#### Dataset excerpts
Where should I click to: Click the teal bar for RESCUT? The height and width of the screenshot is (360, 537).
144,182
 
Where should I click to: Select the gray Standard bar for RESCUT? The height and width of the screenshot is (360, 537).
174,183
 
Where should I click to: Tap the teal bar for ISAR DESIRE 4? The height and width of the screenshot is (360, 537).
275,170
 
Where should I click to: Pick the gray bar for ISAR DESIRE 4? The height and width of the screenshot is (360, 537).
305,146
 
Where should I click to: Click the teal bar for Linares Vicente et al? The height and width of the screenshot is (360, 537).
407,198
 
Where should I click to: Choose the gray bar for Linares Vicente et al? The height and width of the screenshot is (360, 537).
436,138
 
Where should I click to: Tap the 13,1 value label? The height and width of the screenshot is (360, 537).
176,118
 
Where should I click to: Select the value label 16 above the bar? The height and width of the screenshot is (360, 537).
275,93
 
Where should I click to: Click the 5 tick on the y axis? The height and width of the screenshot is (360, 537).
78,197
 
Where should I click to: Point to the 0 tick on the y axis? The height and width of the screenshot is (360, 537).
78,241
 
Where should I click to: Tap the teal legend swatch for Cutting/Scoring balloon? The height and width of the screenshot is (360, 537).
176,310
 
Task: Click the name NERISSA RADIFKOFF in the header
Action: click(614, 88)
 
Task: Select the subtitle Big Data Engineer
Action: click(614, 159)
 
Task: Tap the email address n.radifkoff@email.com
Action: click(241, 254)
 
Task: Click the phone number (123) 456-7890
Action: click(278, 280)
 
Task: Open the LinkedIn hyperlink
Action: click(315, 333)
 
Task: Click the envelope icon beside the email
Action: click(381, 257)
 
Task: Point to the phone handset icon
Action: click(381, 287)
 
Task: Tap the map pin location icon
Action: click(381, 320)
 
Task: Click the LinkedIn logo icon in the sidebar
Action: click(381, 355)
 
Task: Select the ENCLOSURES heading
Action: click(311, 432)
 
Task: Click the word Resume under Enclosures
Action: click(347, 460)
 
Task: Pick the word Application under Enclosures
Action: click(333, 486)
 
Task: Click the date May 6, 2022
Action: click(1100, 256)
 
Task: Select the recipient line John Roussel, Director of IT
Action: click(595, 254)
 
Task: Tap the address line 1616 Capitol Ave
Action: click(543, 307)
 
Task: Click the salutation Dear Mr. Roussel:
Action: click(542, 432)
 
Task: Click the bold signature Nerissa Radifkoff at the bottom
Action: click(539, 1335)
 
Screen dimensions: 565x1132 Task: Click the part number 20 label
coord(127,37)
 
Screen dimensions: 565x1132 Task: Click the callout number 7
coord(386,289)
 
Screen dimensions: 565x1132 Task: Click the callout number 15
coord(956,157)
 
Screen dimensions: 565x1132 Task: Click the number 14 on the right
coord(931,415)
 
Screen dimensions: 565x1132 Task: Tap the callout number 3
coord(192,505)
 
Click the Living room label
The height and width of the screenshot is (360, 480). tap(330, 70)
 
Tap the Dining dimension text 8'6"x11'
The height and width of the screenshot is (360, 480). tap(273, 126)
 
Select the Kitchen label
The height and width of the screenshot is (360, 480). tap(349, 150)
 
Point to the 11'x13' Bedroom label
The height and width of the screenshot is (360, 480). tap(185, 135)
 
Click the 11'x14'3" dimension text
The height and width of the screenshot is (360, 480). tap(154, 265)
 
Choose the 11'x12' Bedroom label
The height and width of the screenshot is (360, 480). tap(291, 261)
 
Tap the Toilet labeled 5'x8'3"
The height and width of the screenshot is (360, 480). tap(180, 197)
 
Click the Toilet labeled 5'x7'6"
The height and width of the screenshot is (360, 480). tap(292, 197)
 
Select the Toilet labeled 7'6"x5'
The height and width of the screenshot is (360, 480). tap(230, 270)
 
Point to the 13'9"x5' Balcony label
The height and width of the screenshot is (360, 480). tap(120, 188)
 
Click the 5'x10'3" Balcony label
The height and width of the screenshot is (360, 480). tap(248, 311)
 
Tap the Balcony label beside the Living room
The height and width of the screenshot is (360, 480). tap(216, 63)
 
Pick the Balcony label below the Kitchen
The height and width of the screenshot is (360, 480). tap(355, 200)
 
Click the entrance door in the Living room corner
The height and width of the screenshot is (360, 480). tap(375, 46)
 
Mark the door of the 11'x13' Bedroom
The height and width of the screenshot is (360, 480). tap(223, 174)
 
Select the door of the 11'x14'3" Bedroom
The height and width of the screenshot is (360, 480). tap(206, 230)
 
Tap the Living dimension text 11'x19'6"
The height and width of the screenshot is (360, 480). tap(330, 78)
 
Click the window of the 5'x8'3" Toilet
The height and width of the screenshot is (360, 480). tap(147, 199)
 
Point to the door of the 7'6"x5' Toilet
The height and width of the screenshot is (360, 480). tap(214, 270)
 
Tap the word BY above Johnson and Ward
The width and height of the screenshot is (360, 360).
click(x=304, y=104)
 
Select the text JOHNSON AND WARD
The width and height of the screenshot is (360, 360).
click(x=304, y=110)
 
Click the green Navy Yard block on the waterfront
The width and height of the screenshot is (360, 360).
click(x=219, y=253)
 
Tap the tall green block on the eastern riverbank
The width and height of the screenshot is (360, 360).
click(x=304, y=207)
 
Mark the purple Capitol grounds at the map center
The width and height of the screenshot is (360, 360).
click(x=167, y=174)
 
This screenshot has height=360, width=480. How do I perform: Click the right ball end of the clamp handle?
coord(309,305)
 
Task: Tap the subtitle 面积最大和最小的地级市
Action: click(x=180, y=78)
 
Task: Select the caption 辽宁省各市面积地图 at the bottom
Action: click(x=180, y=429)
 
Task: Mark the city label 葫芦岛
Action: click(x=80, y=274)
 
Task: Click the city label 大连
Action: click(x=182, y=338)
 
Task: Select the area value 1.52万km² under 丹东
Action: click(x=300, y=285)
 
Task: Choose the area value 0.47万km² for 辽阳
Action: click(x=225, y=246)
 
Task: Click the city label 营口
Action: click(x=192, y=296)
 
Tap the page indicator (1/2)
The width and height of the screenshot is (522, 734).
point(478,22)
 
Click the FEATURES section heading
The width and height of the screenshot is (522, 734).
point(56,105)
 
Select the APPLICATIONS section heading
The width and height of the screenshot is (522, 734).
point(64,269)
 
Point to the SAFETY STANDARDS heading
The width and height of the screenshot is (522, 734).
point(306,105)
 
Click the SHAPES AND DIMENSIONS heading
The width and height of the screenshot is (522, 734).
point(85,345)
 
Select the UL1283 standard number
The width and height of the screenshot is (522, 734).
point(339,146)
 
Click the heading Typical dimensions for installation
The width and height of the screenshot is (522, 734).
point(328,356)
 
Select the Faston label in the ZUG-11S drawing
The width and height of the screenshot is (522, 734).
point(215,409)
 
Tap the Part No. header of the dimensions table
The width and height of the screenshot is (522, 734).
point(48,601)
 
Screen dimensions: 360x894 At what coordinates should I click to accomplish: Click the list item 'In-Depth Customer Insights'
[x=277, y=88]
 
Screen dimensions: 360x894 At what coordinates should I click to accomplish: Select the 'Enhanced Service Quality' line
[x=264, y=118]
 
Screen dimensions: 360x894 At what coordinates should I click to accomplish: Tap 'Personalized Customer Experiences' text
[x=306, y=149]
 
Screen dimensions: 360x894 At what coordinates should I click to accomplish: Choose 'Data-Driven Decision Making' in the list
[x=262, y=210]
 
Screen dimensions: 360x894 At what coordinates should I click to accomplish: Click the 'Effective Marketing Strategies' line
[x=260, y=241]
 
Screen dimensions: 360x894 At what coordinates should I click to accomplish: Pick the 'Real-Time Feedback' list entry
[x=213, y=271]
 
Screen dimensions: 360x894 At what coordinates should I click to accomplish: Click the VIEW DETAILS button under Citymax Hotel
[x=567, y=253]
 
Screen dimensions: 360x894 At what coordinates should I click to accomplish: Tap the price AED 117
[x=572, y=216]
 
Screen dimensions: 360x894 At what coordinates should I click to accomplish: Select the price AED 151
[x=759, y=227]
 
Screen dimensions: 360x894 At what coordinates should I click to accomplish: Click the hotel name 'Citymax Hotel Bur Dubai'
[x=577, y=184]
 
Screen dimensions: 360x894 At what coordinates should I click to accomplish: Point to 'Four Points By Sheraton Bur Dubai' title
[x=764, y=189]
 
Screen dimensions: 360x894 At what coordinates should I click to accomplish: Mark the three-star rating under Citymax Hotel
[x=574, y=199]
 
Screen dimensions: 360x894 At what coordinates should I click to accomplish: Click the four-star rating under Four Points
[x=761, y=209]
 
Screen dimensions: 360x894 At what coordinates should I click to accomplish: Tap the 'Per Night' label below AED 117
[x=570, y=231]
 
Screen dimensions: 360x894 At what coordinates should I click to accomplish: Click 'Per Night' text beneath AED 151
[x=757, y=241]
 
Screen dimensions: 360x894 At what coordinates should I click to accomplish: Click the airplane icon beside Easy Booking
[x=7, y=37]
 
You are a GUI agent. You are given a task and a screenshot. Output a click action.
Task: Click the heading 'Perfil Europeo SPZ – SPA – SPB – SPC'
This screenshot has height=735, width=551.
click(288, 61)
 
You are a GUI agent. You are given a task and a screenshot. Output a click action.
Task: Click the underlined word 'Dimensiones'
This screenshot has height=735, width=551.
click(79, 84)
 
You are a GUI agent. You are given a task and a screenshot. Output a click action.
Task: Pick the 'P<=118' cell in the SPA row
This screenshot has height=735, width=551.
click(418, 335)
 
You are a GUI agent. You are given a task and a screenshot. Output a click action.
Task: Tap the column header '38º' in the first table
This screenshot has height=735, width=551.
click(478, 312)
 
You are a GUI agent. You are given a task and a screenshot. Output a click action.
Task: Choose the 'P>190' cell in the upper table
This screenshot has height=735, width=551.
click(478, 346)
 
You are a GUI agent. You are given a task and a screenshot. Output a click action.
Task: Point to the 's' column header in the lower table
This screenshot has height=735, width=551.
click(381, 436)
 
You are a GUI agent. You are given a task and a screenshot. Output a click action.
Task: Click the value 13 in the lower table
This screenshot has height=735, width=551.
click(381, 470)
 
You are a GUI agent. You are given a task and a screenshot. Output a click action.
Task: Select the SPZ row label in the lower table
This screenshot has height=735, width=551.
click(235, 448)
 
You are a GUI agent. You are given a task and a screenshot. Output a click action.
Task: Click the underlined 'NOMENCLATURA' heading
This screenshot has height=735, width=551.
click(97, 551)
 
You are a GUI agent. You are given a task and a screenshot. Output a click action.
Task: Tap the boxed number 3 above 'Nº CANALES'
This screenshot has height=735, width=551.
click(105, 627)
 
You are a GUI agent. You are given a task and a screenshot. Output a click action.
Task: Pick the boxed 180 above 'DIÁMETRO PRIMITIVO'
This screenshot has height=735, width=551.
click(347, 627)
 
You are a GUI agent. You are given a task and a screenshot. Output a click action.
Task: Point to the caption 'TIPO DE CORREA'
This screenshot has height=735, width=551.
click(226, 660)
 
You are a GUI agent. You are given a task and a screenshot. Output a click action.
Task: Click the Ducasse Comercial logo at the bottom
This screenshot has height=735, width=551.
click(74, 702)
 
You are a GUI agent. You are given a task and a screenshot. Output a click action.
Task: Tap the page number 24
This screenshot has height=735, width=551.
########
**Prompt**
Reproduce the lines of the records from the line with "Task: Choose the area value 0.47万km² for 辽阳" up to and including the line with "[x=567, y=253]", and give back only those lines.

**The reply**
Task: Choose the area value 0.47万km² for 辽阳
Action: click(x=225, y=246)
 
Task: Click the city label 营口
Action: click(x=192, y=296)
 
Tap the page indicator (1/2)
The width and height of the screenshot is (522, 734).
point(478,22)
 
Click the FEATURES section heading
The width and height of the screenshot is (522, 734).
point(56,105)
 
Select the APPLICATIONS section heading
The width and height of the screenshot is (522, 734).
point(64,269)
 
Point to the SAFETY STANDARDS heading
The width and height of the screenshot is (522, 734).
point(306,105)
 
Click the SHAPES AND DIMENSIONS heading
The width and height of the screenshot is (522, 734).
point(85,345)
 
Select the UL1283 standard number
The width and height of the screenshot is (522, 734).
point(339,146)
 
Click the heading Typical dimensions for installation
The width and height of the screenshot is (522, 734).
point(328,356)
 
Select the Faston label in the ZUG-11S drawing
The width and height of the screenshot is (522, 734).
point(215,409)
 
Tap the Part No. header of the dimensions table
The width and height of the screenshot is (522, 734).
point(48,601)
 
Screen dimensions: 360x894 At what coordinates should I click to accomplish: Click the list item 'In-Depth Customer Insights'
[x=277, y=88]
 
Screen dimensions: 360x894 At what coordinates should I click to accomplish: Select the 'Enhanced Service Quality' line
[x=264, y=118]
 
Screen dimensions: 360x894 At what coordinates should I click to accomplish: Tap 'Personalized Customer Experiences' text
[x=306, y=149]
 
Screen dimensions: 360x894 At what coordinates should I click to accomplish: Choose 'Data-Driven Decision Making' in the list
[x=262, y=210]
 
Screen dimensions: 360x894 At what coordinates should I click to accomplish: Click the 'Effective Marketing Strategies' line
[x=260, y=241]
 
Screen dimensions: 360x894 At what coordinates should I click to accomplish: Pick the 'Real-Time Feedback' list entry
[x=213, y=271]
 
Screen dimensions: 360x894 At what coordinates should I click to accomplish: Click the VIEW DETAILS button under Citymax Hotel
[x=567, y=253]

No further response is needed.